=== DATA LISTING ===
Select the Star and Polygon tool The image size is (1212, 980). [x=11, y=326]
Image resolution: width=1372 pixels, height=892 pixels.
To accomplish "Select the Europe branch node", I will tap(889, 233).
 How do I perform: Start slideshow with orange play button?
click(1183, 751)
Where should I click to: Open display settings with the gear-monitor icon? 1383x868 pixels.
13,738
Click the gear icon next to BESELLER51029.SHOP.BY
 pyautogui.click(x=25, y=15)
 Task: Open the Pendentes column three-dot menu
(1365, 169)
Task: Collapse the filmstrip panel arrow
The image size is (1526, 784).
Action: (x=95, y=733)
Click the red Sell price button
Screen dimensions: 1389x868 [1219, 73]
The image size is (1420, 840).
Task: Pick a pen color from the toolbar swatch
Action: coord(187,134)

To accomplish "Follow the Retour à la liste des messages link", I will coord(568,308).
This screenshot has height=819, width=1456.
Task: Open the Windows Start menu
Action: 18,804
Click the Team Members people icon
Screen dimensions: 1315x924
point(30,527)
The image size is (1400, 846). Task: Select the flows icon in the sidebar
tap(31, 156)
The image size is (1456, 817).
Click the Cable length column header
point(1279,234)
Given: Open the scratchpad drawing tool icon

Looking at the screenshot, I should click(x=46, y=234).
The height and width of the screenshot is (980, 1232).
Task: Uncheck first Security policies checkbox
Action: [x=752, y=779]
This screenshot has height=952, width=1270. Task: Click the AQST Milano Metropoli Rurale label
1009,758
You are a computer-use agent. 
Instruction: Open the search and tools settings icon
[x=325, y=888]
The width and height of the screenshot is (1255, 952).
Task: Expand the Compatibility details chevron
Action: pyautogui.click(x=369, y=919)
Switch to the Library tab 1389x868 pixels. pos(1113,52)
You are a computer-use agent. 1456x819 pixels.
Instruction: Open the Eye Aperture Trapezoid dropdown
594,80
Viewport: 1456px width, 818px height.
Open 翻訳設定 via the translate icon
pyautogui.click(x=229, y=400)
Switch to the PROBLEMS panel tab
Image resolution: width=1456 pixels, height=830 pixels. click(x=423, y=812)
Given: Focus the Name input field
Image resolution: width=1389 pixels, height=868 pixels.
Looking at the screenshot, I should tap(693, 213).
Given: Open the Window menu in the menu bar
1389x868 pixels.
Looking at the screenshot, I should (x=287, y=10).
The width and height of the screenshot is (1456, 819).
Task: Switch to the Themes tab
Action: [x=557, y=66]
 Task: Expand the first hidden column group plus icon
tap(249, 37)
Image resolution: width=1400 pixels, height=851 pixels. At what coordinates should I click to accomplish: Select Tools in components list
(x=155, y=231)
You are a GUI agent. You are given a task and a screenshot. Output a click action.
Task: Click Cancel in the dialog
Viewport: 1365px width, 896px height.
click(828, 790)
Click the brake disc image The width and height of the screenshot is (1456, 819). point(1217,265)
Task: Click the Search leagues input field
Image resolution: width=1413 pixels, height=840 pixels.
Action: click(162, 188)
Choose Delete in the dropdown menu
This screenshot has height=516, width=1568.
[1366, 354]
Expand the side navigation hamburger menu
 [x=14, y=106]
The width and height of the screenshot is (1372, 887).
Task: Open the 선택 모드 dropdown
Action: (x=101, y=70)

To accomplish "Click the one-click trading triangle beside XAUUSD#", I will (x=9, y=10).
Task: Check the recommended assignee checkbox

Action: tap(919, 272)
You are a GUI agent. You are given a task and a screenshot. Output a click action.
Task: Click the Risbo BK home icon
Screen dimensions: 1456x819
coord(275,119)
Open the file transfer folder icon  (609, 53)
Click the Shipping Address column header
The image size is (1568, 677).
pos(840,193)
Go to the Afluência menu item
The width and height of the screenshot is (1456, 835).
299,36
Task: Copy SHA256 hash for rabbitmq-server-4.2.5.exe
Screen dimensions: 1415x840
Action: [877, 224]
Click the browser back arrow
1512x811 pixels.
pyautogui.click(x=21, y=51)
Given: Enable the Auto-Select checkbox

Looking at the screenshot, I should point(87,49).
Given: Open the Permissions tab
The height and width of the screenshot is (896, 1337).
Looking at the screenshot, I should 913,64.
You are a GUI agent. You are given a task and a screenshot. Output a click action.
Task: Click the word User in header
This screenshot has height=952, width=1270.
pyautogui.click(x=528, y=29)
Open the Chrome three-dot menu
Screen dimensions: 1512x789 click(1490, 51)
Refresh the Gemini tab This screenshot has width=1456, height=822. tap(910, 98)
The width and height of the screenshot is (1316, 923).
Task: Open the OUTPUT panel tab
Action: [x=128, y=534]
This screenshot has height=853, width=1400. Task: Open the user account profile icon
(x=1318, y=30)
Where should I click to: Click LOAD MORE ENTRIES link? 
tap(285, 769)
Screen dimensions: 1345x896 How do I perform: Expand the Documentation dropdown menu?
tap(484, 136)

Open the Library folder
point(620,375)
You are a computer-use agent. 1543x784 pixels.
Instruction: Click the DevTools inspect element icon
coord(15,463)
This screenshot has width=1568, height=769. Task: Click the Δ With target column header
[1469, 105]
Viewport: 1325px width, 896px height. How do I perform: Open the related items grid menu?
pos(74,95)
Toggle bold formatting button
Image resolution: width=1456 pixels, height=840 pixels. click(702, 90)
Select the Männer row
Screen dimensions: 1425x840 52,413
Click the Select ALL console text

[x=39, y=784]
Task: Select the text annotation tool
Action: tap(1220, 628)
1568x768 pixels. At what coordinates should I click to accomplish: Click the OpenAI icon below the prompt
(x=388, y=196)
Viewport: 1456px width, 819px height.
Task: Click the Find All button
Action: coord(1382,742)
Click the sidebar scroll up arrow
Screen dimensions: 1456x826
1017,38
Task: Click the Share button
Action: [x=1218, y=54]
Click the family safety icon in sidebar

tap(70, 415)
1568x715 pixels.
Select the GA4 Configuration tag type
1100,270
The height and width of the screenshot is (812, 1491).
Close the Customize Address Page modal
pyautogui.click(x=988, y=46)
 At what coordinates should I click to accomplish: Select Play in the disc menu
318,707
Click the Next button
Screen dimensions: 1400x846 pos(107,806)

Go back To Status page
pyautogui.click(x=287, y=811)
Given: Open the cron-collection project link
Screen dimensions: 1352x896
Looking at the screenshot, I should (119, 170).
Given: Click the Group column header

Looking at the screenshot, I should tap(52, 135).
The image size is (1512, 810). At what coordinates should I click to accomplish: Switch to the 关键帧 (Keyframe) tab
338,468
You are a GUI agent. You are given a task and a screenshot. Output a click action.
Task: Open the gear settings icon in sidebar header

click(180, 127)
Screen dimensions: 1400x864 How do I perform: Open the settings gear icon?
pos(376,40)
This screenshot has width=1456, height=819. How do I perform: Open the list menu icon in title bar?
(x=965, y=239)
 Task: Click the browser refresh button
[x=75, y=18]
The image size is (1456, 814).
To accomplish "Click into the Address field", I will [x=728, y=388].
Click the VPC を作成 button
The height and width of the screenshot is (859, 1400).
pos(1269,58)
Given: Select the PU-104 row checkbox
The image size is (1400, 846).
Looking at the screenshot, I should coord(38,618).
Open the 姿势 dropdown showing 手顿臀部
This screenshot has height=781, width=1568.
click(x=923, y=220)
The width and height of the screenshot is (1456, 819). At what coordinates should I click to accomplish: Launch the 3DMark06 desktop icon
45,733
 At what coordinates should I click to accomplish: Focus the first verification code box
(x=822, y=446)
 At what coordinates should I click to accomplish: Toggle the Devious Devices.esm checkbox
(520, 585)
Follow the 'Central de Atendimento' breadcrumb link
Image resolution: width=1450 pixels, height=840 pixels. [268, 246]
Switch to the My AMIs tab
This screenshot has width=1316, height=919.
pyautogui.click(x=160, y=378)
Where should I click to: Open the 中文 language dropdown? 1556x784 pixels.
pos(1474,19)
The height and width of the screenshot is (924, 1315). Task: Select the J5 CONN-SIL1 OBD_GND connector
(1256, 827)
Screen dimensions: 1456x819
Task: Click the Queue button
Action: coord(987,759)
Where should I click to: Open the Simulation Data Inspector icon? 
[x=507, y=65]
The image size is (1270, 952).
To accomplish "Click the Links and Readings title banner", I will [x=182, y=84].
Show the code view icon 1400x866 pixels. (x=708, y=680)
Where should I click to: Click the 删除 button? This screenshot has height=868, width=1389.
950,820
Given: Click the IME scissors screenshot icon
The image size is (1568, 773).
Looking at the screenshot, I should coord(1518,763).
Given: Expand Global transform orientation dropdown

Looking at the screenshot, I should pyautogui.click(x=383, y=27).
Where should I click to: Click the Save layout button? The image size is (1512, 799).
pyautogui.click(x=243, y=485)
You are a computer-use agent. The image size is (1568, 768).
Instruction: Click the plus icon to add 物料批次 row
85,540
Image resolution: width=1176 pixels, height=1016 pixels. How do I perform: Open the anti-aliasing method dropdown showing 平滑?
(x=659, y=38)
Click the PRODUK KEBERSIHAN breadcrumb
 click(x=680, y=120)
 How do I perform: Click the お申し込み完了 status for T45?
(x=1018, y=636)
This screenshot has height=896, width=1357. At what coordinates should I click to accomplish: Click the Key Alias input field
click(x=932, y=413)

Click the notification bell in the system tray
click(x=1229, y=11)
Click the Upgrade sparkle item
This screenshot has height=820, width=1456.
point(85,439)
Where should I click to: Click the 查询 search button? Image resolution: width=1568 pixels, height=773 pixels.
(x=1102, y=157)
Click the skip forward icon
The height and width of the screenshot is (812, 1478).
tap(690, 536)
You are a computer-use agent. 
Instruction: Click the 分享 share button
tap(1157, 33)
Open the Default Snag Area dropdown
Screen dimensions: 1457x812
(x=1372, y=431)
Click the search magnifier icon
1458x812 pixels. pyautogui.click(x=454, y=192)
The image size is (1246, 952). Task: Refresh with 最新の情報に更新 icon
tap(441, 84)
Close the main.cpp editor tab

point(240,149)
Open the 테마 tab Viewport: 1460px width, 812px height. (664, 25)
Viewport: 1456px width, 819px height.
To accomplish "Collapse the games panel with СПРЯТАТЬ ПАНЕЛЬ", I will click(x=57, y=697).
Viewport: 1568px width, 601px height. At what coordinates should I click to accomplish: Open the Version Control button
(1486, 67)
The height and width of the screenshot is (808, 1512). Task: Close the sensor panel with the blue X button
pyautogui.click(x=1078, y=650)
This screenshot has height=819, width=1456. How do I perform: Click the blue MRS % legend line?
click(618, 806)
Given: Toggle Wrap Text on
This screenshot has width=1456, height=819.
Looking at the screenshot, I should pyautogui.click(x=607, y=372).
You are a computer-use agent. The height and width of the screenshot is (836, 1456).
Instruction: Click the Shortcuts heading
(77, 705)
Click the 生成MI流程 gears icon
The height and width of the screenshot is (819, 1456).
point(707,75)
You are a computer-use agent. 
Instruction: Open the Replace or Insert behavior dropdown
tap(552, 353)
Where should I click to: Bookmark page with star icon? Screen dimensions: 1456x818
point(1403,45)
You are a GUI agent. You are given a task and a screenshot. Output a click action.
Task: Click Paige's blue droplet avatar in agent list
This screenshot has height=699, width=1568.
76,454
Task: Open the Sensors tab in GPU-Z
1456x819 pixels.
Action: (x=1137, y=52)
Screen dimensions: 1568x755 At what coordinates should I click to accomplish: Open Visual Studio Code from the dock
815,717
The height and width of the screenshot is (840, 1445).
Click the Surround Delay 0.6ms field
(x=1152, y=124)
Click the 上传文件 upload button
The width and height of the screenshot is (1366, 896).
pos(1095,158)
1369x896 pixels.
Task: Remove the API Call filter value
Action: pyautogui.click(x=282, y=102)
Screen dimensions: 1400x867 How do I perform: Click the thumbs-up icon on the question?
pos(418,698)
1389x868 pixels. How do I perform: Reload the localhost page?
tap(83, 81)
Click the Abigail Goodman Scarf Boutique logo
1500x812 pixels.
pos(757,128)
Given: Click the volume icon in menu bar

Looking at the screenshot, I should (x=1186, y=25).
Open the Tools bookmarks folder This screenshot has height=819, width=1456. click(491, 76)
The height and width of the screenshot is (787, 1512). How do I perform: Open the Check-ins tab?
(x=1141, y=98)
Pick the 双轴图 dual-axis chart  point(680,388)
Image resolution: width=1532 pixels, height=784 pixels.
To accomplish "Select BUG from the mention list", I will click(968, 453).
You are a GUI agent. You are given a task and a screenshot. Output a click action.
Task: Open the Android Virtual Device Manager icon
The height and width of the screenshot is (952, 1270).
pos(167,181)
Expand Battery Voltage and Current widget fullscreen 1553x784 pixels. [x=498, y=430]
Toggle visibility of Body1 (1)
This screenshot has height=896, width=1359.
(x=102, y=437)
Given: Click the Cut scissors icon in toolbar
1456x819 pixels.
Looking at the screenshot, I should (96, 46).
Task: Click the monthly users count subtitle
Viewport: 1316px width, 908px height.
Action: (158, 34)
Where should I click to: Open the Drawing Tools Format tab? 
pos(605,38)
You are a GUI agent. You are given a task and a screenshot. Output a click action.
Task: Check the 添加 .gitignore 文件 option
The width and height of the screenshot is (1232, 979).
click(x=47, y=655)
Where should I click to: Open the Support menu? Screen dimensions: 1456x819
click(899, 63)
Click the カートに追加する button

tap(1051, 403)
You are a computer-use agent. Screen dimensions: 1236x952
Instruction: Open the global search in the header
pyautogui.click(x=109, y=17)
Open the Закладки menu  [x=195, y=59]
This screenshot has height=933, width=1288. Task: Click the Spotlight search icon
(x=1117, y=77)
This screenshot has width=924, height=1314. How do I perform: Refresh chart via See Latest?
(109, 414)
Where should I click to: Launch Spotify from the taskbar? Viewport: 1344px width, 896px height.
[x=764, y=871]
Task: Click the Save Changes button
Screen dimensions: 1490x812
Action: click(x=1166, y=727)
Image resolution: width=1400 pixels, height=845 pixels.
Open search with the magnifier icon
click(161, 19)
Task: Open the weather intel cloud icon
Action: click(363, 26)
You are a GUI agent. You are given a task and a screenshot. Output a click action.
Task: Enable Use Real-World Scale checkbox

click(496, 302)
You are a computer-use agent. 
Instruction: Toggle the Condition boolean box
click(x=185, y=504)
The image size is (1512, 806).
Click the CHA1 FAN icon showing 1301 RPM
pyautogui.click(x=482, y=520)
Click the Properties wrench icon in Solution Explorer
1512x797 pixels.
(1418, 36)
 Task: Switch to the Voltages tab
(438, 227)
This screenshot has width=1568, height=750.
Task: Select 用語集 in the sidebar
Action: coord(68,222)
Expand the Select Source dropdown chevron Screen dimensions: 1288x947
===
**INSTRUCTIONS TO FOLLOW**
Retype only this portion of the data above: the line containing "Click the brake", the line containing "Task: Copy SHA256", and all lines between them, exactly.

**SOLUTION TO THIS PROBLEM**
Click the brake disc image The width and height of the screenshot is (1456, 819). point(1217,265)
Task: Click the Search leagues input field
Image resolution: width=1413 pixels, height=840 pixels.
Action: click(162, 188)
Choose Delete in the dropdown menu
This screenshot has height=516, width=1568.
[1366, 354]
Expand the side navigation hamburger menu
 [x=14, y=106]
The width and height of the screenshot is (1372, 887).
Task: Open the 선택 모드 dropdown
Action: (x=101, y=70)

To accomplish "Click the one-click trading triangle beside XAUUSD#", I will (x=9, y=10).
Task: Check the recommended assignee checkbox

Action: tap(919, 272)
You are a GUI agent. You are given a task and a screenshot. Output a click action.
Task: Click the Risbo BK home icon
Screen dimensions: 1456x819
coord(275,119)
Open the file transfer folder icon  (609, 53)
Click the Shipping Address column header
The image size is (1568, 677).
pos(840,193)
Go to the Afluência menu item
The width and height of the screenshot is (1456, 835).
299,36
Task: Copy SHA256 hash for rabbitmq-server-4.2.5.exe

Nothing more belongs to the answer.